Elaine took her napkin and dabbed at her eyes. “It was only my second time taking you out. I was very protective. I went shopping, then to the park.” She managed a convoluted laugh. “Funny thing is, you probably had no idea where you even were. You couldn’t have been but about two months old. I went to the park and I walked around with you and you pretty much slept the entire time. Some older woman with gray hair sat next to me. She talked a little bit. One of the sweetest women I’d ever met. I never felt threatened. Of course, we later learned the gray hair was a wig and she was in a disguise. She marveled over you, then went back to reading her book. She told me you were the same age as her daughter. My sister and some friends arrived. They all doted over you then we just started chatting and taking pictures. I looked away at one point and you and the woman were gone.”
“So, you turned your back on a two-month-old?” I asked. I couldn’t imagine ever turning my back on Destiny.

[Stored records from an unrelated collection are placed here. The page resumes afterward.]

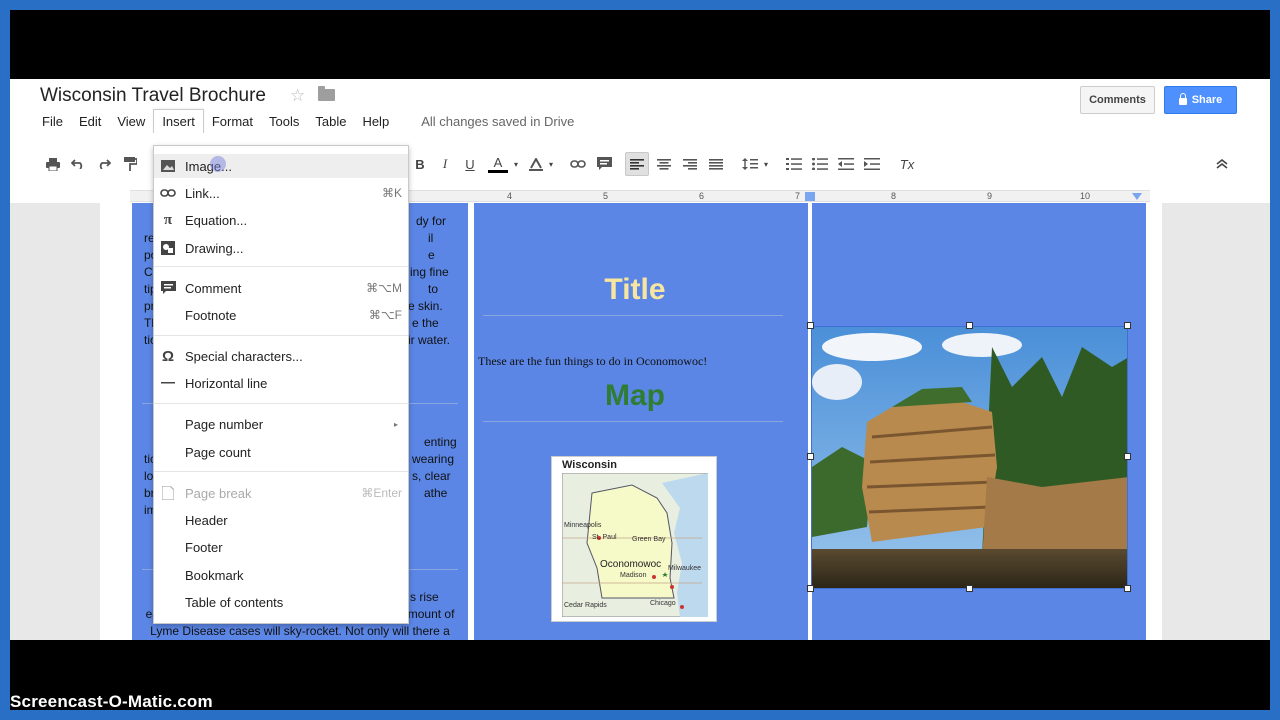 The width and height of the screenshot is (1280, 720). I want to click on panel-left-paragraph-3-right: s rise, so click(424, 597).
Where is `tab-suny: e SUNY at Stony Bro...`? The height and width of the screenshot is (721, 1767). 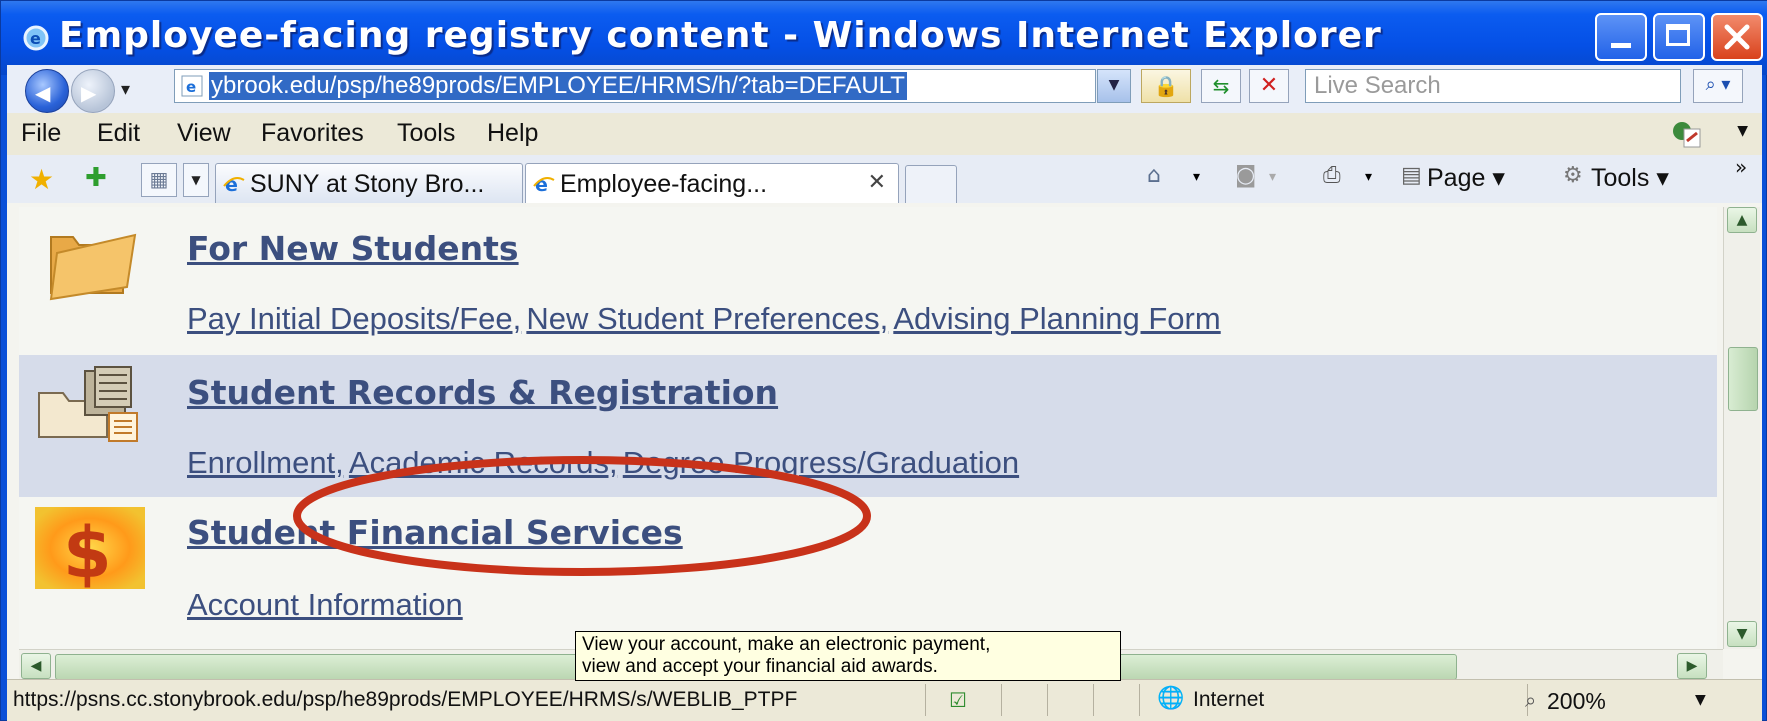 tab-suny: e SUNY at Stony Bro... is located at coordinates (369, 183).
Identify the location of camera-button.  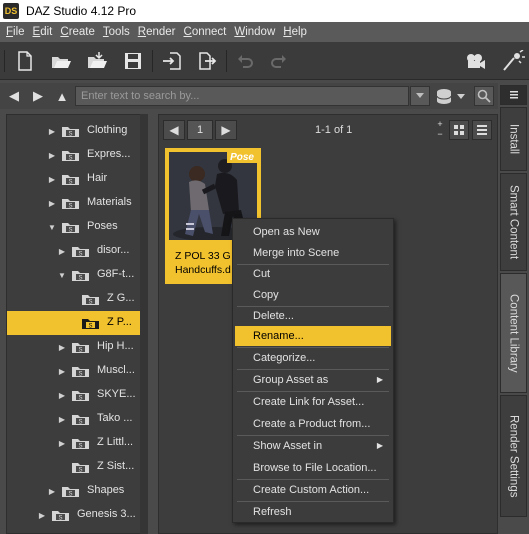
(475, 61).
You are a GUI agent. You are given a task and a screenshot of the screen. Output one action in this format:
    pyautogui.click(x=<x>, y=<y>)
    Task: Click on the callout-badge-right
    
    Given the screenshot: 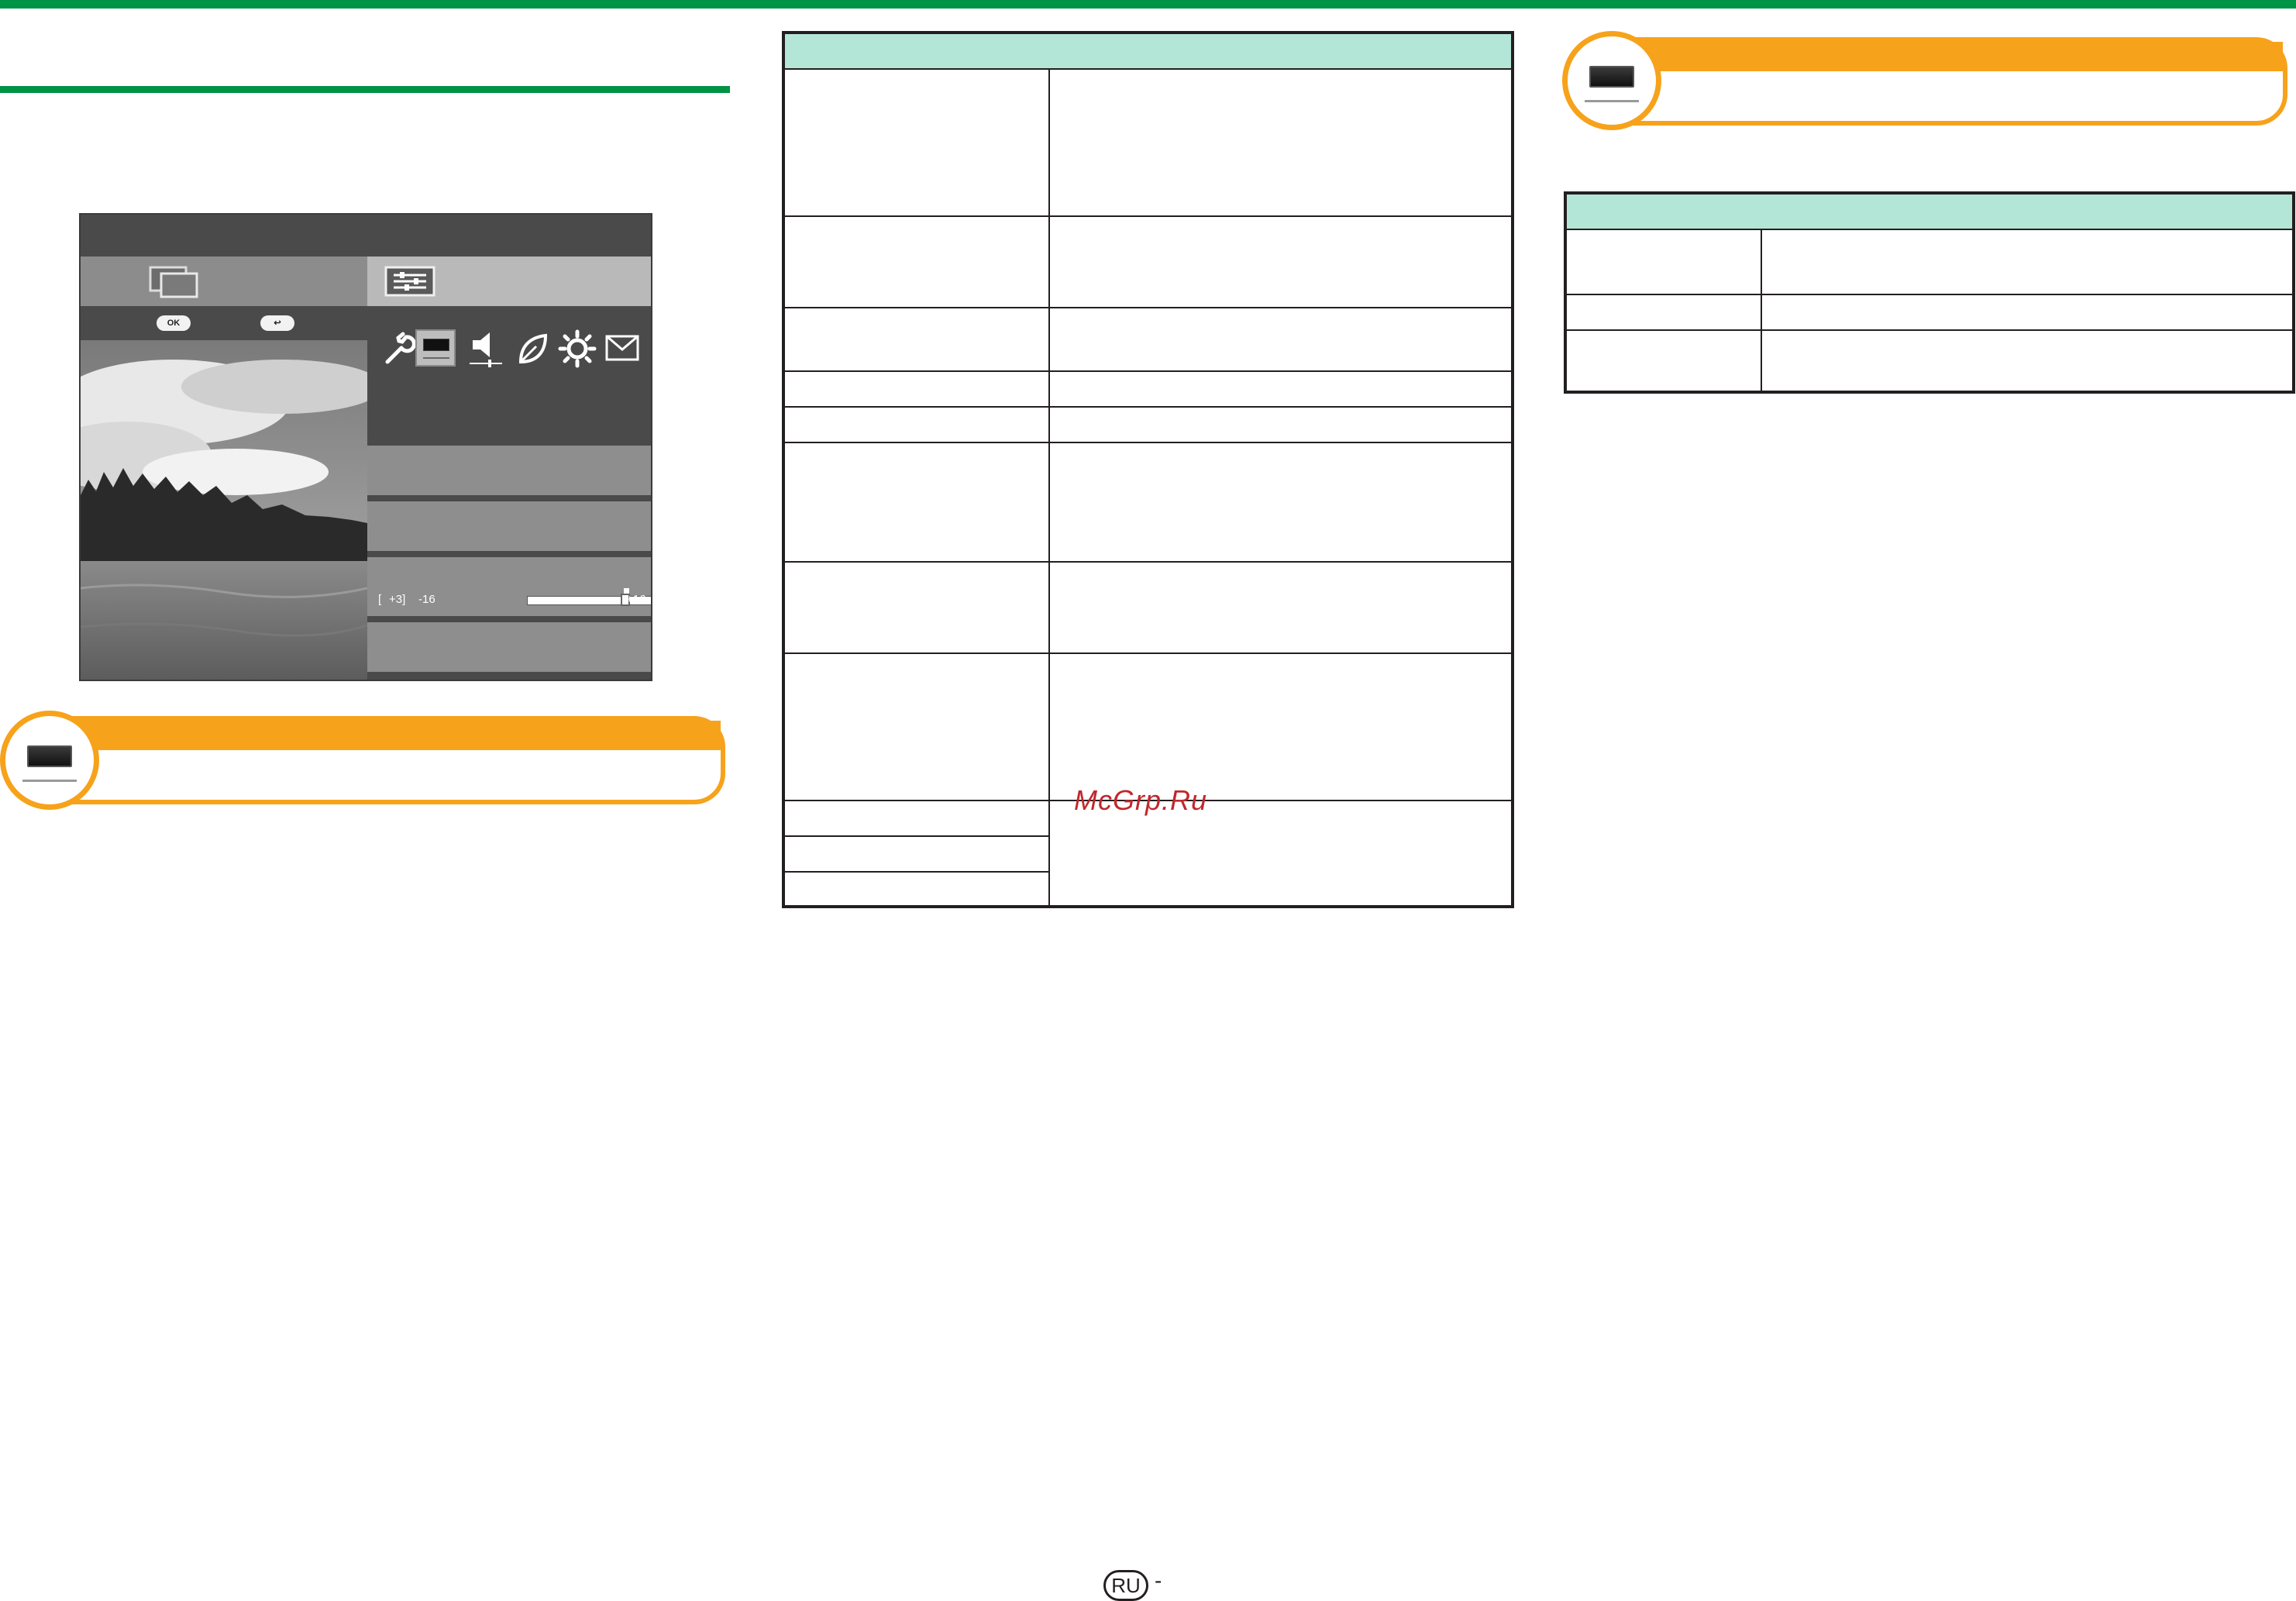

“I have not forgiven myself ever since,” she said. “Your father never blamed me, but he didn’t have to. I blamed myself. I’ve never worked since then. And I’m a shell of my former self. Living without you was akin to living without my heart. Over the years, I often wondered wha
t you would look like. I had recurring dreams of holding you, playing with you. Every time I saw a child your age, I studied their face, hoping it would be you. We plastered posters all over the place. Put up a two hundred and fifty thousand dollar reward for your recovery, even appeared on “America’s Most Wanted,” and conducted a search across multiple countries. But even with all our money, we kept turning up nothing.”
Tears sprang to my eyes.
She continued, “So you have to forgive me if I can’t forgive the woman who stole you and altered the course of my life.”
I paused, weighing my next words. Finally, I said, “I don’t know if you remember, but I told you that my mother is sick . . .”
She slammed her palm on the table, causing me to jump. “I’m your mother.” Then she caught herself. “Sorry. I’m so, so sorry.” She sipped her drink again like the liquid courage helped to calm her down. “I need you to understand what it does to me when you refer to her as your mother. The only reason she is that to you is because she stole my daughter.”
I didn’t know what this woman wanted me to say. Connie Harrison was my mother. It didn’t matter how she got to be my mother. She was my mother.
“Well, she has early-onset dementia now.” And then I don’t know why I felt compelled to add the lie, “She doesn’t even remember what happened.”
“Oh, isn’t that convenient?” Elaine chuckled. “But God has a way of getting his own revenge. She snatched away my memories and God took hers.”
It must have been the way I pursed my lips that caused Elaine to say, “You know what? I am so sorry. Again. This is all just so difficult for me. Let’s talk about something else. Tell me about Destiny. My granddaughter.”